Please reproduce the records below exactly, starting with the line that contains "You are a computer-use agent. The width" and going on through the line that contains "pos(62,211)".

---------- Extracted records

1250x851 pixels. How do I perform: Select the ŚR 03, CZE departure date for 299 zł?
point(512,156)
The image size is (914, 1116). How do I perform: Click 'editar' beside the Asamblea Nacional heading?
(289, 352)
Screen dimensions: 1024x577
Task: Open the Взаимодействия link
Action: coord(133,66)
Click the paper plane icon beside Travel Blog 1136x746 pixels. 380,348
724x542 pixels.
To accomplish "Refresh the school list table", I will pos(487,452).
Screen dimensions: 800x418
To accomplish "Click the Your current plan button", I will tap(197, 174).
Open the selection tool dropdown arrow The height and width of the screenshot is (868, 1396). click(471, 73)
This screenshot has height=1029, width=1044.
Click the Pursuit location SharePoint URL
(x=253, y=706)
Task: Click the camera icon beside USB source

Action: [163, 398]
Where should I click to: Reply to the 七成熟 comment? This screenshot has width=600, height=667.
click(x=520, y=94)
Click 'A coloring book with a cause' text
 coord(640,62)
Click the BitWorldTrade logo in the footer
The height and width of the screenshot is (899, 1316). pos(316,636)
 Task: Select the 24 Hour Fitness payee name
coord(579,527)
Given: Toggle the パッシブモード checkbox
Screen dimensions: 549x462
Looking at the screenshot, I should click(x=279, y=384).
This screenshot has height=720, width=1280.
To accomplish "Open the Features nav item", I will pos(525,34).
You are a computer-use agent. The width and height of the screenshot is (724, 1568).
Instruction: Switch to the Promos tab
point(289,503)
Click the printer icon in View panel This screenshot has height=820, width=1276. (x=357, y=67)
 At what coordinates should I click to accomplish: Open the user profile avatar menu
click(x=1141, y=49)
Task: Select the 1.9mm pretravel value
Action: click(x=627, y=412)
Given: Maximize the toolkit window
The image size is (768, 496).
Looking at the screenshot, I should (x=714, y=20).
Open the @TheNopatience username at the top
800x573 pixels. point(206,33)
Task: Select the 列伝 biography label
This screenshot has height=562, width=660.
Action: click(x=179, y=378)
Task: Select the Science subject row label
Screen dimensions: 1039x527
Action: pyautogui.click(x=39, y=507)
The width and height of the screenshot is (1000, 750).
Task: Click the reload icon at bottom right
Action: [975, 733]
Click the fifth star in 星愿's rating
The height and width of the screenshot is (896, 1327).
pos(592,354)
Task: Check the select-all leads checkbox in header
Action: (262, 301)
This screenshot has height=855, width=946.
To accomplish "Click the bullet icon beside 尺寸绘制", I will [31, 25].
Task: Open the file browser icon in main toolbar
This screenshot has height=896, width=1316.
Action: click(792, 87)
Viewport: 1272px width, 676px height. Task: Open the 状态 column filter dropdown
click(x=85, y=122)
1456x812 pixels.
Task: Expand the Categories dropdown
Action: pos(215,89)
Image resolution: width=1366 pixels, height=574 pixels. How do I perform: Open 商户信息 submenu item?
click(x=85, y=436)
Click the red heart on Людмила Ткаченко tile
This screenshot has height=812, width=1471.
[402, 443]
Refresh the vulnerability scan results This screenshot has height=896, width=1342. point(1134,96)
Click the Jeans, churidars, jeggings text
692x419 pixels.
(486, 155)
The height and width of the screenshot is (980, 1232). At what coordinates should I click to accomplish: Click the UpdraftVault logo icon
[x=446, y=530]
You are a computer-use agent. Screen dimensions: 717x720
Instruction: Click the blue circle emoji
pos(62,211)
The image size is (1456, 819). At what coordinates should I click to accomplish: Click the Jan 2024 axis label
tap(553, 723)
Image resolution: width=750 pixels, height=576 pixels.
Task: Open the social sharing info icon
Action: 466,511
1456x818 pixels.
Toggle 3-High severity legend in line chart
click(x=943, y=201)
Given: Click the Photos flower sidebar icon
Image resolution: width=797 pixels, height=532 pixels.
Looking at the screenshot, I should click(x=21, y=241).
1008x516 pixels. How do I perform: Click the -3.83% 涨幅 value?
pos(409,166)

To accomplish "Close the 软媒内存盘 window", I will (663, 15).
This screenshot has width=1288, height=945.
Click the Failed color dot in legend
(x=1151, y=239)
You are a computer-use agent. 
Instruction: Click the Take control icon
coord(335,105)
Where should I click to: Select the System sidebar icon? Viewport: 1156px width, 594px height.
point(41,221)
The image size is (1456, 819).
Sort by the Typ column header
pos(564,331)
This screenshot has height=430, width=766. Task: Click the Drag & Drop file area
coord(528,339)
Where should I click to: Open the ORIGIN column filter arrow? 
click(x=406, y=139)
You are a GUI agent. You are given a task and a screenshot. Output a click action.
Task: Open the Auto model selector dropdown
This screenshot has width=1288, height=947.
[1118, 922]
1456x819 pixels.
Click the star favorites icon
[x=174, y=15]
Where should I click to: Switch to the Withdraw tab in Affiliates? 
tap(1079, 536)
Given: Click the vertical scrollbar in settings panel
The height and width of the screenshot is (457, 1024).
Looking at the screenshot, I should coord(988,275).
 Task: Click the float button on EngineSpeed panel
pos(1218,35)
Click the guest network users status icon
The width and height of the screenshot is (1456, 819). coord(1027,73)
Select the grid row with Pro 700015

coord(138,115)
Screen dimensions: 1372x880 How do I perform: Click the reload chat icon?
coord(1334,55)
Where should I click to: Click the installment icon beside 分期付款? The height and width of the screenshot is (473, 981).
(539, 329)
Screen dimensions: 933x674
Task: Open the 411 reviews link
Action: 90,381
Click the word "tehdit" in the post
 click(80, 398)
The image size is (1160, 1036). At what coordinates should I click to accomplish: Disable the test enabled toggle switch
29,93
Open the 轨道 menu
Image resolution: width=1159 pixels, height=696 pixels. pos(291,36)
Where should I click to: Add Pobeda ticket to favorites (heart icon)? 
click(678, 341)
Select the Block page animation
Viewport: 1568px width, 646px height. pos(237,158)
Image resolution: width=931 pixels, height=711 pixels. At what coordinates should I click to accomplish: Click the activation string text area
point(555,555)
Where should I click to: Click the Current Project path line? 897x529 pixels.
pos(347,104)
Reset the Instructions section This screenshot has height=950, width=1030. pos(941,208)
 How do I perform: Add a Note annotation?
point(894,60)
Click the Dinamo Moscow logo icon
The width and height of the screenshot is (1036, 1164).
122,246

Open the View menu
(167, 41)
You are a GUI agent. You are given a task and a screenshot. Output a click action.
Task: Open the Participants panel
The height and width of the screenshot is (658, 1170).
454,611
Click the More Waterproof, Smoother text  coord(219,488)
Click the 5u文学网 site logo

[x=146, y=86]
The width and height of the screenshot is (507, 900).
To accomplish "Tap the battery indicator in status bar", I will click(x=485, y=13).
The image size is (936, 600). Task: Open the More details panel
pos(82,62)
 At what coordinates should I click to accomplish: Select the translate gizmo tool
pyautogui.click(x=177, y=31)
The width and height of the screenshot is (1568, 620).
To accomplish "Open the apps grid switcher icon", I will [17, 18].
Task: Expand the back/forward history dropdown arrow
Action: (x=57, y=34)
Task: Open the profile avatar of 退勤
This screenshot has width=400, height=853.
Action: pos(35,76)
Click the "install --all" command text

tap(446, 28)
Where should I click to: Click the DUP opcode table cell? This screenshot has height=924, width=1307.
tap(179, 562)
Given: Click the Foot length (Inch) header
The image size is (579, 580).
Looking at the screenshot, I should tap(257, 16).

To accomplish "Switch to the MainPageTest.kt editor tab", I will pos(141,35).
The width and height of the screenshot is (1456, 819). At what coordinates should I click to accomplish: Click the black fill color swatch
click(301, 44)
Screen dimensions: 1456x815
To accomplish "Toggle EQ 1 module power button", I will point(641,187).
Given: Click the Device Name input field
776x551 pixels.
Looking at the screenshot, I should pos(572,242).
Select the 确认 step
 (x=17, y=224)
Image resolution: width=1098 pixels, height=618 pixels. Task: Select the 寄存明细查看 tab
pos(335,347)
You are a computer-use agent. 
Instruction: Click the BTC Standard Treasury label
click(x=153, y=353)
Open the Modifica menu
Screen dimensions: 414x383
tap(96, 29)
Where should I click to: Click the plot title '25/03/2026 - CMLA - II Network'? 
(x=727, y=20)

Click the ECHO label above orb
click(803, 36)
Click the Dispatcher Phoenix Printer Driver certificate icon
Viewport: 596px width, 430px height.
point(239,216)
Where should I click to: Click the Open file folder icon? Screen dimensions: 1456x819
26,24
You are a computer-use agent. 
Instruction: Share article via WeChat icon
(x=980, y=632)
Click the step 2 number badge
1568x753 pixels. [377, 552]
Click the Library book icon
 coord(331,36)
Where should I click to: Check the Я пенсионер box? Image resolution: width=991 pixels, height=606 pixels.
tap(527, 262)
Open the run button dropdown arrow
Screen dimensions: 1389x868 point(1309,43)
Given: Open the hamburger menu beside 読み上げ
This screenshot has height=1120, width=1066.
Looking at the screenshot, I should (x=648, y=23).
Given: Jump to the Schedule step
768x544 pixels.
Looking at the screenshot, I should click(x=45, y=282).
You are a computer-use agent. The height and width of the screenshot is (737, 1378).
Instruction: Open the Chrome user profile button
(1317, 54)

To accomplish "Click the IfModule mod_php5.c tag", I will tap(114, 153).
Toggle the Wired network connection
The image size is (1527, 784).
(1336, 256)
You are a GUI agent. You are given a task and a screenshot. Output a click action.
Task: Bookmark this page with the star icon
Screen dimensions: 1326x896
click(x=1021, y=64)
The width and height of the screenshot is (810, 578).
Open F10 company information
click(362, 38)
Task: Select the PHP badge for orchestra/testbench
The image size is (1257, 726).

--------------------

• [The output]:
You are a computer-use agent. The width and height of the screenshot is (724, 1568).
Instruction: Switch to the Promos tab
point(289,503)
Click the printer icon in View panel This screenshot has height=820, width=1276. (x=357, y=67)
 At what coordinates should I click to accomplish: Open the user profile avatar menu
click(x=1141, y=49)
Task: Select the 1.9mm pretravel value
Action: click(x=627, y=412)
Given: Maximize the toolkit window
The image size is (768, 496).
Looking at the screenshot, I should (x=714, y=20).
Open the @TheNopatience username at the top
800x573 pixels. point(206,33)
Task: Select the 列伝 biography label
This screenshot has height=562, width=660.
Action: click(x=179, y=378)
Task: Select the Science subject row label
Screen dimensions: 1039x527
Action: pyautogui.click(x=39, y=507)
The width and height of the screenshot is (1000, 750).
Task: Click the reload icon at bottom right
Action: [975, 733]
Click the fifth star in 星愿's rating
The height and width of the screenshot is (896, 1327).
pos(592,354)
Task: Check the select-all leads checkbox in header
Action: (262, 301)
This screenshot has height=855, width=946.
To accomplish "Click the bullet icon beside 尺寸绘制", I will [31, 25].
Task: Open the file browser icon in main toolbar
This screenshot has height=896, width=1316.
Action: click(792, 87)
Viewport: 1272px width, 676px height. Task: Open the 状态 column filter dropdown
click(x=85, y=122)
1456x812 pixels.
Task: Expand the Categories dropdown
Action: pos(215,89)
Image resolution: width=1366 pixels, height=574 pixels. How do I perform: Open 商户信息 submenu item?
click(x=85, y=436)
Click the red heart on Людмила Ткаченко tile
This screenshot has height=812, width=1471.
[402, 443]
Refresh the vulnerability scan results This screenshot has height=896, width=1342. point(1134,96)
Click the Jeans, churidars, jeggings text
692x419 pixels.
(486, 155)
The height and width of the screenshot is (980, 1232). At what coordinates should I click to accomplish: Click the UpdraftVault logo icon
[x=446, y=530]
You are a computer-use agent. Screen dimensions: 717x720
Instruction: Click the blue circle emoji
pos(62,211)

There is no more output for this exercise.